26En concentrant constamment nos énergies et celles des parents sur les difficultés de l’enfant, on amène les parents à ne retenir que les limitations de l’enfant et à oublier qu’il est d’abord un enfant ; on restreint d’autant ses expériences. En posant cette question, on ouvre la porte à l’initiative, aux intérêts et à l’imagination des parents. On leur donne le droit de penser à leur enfant tel qu’il est, c’est-à-dire comme à un enfant.
27S’ils pensent à ce que font les autres enfants, les parents pourront avoir quantité de réponses à cette question : explorer la chasse d’eau, découvrir la magie du magnétophone, se livrer à des expériences de chimie avec les ingrédients de la cuisine, apprivoiser l’aspirateur, fouiller dans les armoires, s’occuper d’un animal.
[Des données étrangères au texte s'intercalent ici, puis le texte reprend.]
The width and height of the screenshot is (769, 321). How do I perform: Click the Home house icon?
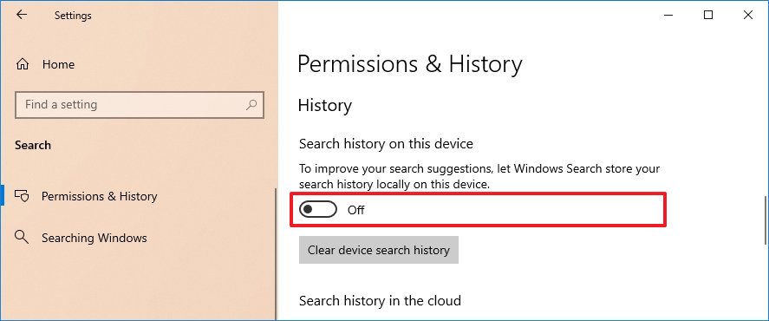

Alors, il sera possible de leur faire comprendre l’importance de ces activités toutes simples qui sont pour leur enfant autant de fenêtres sur le monde.
28Pour certaines activités, une adaptation sera requise ; l’ergothérapeute est le professionnel qui peut le mieux aider le parent à adapter l’activité aux possibilités de l’enfant. D’autres activités ne demandent que l’accord et le soutien du thérapeute ; en effet, les parents peuvent avoir peur de nuire aux thérapies. Si l’enfant accompagne la famille en camping, est-ce contre-indiqué qu’il couche par terre ou qu’il fasse un tour de chaloupe ? Pour ce type d’activités, les parents ont en quelque sorte besoin de l’autorisation du professionnel de la réadaptation. Nous l’avons dit, les parents se fient beaucoup à l’opinion de ces professionnels qu’ils voient comme les experts pour tout ce qui concerne leur enfant. À nous de recadrer les choses et de donner aux parents l’assurance dont ils ont besoin pour offrir diverses expériences à leur enfant. L’important demeure toujours que l’activité choisie plaise tant au parent qu’à l’enfant ; c’est en l’essayant que l’on connaîtra la réaction de l’enfant.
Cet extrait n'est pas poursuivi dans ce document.